2023-05-09 Thread rguenther at suse dot de via Gcc-bugs
https://gcc.gnu.org/bugzilla/show_bug.cgi?id=109695

--- Comment #27 from rguenther at suse dot de  ---
On Tue, 9 May 2023, jakub at gcc dot gnu.org wrote:

> https://gcc.gnu.org/bugzilla/show_bug.cgi?id=109695
> 
> --- Comment #26 from Jakub Jelinek  ---
> new/delete rather than auto_vec member inside of the type using new/delete?

new/delete for growing auto_int_range<> from stack to heap storage
(I didn't see/look at any patches)

[Bug tree-optimization/109695] [14 Regression] crash in gimple_ranger::range_of_expr since r14-377-gc92b8be9b52b7e

2023-05-09 Thread jakub at gcc dot gnu.org via Gcc-bugs
https://gcc.gnu.org/bugzilla/show_bug.cgi?id=109695

--- Comment #26 from Jakub Jelinek  ---
new/delete rather than auto_vec member inside of the type using new/delete?

[Bug tree-optimization/109695] [14 Regression] crash in gimple_ranger::range_of_expr since r14-377-gc92b8be9b52b7e

2023-05-09 Thread rguenth at gcc dot gnu.org via Gcc-bugs
https://gcc.gnu.org/bugzilla/show_bug.cgi?id=109695

--- Comment #25 from Richard Biener  ---
(In reply to Aldy Hernandez from comment #24)
> FYI.  I originally tried new/delete for allocation, which was a tad slower
> than ggc_alloc / ggc_free.  Not too much, but measurable.
> 
> Another idea would be to have a global obstack which auto_int_range<> uses,
> which gets freed at the end of every pass.  This saves us various
> ggc_free()s throughout, especially at destruction.

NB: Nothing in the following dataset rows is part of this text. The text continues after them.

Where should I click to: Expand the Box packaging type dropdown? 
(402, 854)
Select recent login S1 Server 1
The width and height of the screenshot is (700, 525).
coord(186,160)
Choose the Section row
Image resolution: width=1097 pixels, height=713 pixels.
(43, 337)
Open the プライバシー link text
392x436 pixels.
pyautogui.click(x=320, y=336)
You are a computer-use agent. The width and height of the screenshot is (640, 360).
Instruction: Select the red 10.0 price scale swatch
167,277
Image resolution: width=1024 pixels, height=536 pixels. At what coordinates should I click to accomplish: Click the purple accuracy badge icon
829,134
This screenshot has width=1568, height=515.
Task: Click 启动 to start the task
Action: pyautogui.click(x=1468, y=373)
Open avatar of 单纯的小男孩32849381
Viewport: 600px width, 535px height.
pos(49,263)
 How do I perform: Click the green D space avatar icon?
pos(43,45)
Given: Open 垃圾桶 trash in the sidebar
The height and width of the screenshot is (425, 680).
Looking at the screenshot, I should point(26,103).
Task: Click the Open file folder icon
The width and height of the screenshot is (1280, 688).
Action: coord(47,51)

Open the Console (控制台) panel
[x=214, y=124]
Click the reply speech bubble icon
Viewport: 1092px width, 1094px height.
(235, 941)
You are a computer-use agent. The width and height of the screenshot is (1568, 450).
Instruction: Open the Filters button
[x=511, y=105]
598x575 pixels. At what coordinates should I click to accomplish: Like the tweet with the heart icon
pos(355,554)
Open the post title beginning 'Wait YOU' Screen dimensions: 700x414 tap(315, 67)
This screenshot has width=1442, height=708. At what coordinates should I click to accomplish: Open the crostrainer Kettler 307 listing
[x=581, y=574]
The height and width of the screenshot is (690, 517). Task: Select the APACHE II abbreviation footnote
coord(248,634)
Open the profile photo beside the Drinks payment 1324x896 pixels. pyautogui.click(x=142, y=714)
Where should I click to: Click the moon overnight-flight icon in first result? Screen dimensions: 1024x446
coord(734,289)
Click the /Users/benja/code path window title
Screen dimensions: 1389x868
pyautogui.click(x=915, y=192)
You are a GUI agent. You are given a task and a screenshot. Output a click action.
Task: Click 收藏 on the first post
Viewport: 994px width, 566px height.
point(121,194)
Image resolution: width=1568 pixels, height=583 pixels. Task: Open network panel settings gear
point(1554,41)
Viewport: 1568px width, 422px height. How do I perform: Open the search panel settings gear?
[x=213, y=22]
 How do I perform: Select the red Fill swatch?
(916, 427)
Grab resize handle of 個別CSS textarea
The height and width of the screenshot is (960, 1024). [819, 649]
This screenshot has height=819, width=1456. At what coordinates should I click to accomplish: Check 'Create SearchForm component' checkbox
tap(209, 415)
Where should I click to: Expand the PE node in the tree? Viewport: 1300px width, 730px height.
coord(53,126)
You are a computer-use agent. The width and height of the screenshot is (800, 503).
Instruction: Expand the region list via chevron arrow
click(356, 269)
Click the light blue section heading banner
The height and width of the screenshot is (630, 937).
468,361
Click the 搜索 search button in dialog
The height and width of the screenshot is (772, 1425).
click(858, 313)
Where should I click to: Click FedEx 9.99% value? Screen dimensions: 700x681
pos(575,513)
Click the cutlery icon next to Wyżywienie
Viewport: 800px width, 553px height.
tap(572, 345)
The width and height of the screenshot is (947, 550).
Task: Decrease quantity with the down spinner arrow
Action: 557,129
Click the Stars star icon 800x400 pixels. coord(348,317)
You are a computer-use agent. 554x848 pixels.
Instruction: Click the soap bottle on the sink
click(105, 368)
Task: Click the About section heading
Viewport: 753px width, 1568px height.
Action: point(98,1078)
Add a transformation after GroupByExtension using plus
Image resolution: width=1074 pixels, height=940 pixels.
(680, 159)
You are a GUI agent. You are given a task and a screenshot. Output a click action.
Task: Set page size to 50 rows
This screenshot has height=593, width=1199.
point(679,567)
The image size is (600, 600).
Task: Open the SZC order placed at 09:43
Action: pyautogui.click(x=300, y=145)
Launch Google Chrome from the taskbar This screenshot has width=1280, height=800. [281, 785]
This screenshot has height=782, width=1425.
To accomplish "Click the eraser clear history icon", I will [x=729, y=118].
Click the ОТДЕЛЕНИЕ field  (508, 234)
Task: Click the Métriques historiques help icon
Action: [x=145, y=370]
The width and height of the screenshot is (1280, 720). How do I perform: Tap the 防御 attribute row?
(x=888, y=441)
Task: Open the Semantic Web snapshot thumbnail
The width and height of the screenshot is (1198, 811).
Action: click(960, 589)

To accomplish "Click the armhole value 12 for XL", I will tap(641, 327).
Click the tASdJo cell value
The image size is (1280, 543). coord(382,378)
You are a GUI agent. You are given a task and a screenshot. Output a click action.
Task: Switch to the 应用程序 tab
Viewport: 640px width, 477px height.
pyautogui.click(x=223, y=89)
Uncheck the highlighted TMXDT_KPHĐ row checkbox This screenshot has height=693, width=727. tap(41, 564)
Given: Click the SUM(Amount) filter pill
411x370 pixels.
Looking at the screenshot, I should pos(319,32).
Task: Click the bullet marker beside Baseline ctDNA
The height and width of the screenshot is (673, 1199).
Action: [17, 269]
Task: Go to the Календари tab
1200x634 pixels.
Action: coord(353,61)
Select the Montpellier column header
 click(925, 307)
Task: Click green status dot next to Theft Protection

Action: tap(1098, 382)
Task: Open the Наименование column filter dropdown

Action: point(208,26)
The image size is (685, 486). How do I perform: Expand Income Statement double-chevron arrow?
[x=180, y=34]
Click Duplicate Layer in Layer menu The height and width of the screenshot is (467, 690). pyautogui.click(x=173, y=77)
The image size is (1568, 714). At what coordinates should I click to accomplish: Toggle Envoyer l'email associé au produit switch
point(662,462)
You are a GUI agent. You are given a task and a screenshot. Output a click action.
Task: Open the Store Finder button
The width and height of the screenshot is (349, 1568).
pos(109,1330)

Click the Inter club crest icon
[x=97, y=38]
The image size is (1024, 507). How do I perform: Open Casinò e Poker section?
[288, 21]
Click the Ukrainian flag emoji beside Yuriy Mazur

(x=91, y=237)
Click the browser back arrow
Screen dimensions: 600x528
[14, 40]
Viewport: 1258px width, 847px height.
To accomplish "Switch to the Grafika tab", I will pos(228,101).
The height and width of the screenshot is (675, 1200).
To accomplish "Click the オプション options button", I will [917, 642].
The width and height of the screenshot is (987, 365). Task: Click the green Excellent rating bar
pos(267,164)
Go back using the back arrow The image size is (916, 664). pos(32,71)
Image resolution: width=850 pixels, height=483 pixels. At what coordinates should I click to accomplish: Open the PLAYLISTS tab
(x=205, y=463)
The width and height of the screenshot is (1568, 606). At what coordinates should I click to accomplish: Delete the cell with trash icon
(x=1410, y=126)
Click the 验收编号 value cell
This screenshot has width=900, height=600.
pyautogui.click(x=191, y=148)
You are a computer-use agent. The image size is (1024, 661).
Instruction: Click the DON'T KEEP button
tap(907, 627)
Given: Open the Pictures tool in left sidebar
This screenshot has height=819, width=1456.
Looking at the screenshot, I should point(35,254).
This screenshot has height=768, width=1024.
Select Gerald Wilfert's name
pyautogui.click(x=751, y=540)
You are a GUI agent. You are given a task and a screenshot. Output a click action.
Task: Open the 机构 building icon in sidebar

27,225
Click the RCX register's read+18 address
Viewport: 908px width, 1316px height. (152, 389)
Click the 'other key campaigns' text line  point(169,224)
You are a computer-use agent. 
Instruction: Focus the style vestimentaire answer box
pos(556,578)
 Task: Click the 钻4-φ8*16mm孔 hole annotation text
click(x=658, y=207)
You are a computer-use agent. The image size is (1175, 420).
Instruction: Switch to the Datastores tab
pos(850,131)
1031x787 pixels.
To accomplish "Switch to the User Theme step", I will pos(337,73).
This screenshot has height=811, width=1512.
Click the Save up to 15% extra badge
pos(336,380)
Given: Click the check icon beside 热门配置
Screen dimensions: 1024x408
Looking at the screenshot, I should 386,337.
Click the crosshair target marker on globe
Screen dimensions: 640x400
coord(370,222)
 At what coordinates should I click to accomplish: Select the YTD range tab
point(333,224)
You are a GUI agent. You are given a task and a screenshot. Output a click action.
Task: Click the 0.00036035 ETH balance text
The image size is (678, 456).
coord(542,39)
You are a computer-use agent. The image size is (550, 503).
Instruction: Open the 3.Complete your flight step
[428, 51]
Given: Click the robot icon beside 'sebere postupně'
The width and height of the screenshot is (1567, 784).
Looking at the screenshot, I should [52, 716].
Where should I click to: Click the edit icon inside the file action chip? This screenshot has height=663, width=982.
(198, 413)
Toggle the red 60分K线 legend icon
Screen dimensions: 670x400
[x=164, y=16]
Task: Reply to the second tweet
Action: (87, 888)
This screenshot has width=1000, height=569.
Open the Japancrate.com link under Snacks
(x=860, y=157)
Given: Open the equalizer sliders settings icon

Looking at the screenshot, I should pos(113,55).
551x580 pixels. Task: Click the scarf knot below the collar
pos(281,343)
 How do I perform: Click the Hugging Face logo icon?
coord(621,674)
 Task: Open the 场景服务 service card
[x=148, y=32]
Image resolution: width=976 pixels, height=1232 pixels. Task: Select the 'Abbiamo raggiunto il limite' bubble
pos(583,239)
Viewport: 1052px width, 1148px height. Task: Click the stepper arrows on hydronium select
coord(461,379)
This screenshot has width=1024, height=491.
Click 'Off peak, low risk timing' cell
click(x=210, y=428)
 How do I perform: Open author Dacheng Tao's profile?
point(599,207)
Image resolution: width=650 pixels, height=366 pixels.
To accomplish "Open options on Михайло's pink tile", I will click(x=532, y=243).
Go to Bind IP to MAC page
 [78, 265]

I think ggc_{alloc,free} is a no-go.  For now I'd go with new/delete, the
choice of N should be so that we do not get allocation in >90% of the
cases anyway.

[Bug tree-optimization/109695] [14 Regression] crash in gimple_ranger::range_of_expr since r14-377-gc92b8be9b52b7e

2023-05-09 Thread aldyh at gcc dot gnu.org via Gcc-bugs
https://gcc.gnu.org/bugzilla/show_bug.cgi?id=109695

--- Comment #24 from Aldy Hernandez  ---
FYI.  I originally tried new/delete for allocation, which was a tad slower than
ggc_alloc / ggc_free.  Not too much, but measurable.

Another idea would be to have a global obstack which auto_int_range<> uses,
which gets freed at the end of every pass.  This saves us various ggc_free()s
throughout, especially at destruction.

[Bug tree-optimization/109695] [14 Regression] crash in gimple_ranger::range_of_expr since r14-377-gc92b8be9b52b7e

2023-05-09 Thread aldyh at gcc dot gnu.org via Gcc-bugs
https://gcc.gnu.org/bugzilla/show_bug.cgi?id=109695

--- Comment #23 from Aldy Hernandez  ---
An update on the int_range_max memory bloat work.

As Andrew mentioned, having int_range<25> solves the problem, but is just
kicking the can down the road.  I ran some stats on what we actually need on a
bootstrap, and 99.7% of ranges fit in a 3 sub-range range, but we need more to
represent switches, etc.

There's no clear winner for choosing , as the distribution for anything past
<3> is rather random.  What I did see was that at no point do we need more than
125 sub-ranges (on a set of .ii files from a boostrap).

I've implemented various alternatives using a dynamic approach similar to what
we do for auto_vec.  I played with allocating 2x as much as needed, and
allocating 10 or 20 more than needed, as well going from N to 255 in one go. 
All of it required some shuffling to make sure the penalty isn't much wrt
virtuals, etc, but I think the dynamic approach is the way to go.

The question is how much of a performance hit are we willing take in order to
reduce the memory footprint.  Memory to speed is a linear relationship here, so
we just have to pick a number we're happy with.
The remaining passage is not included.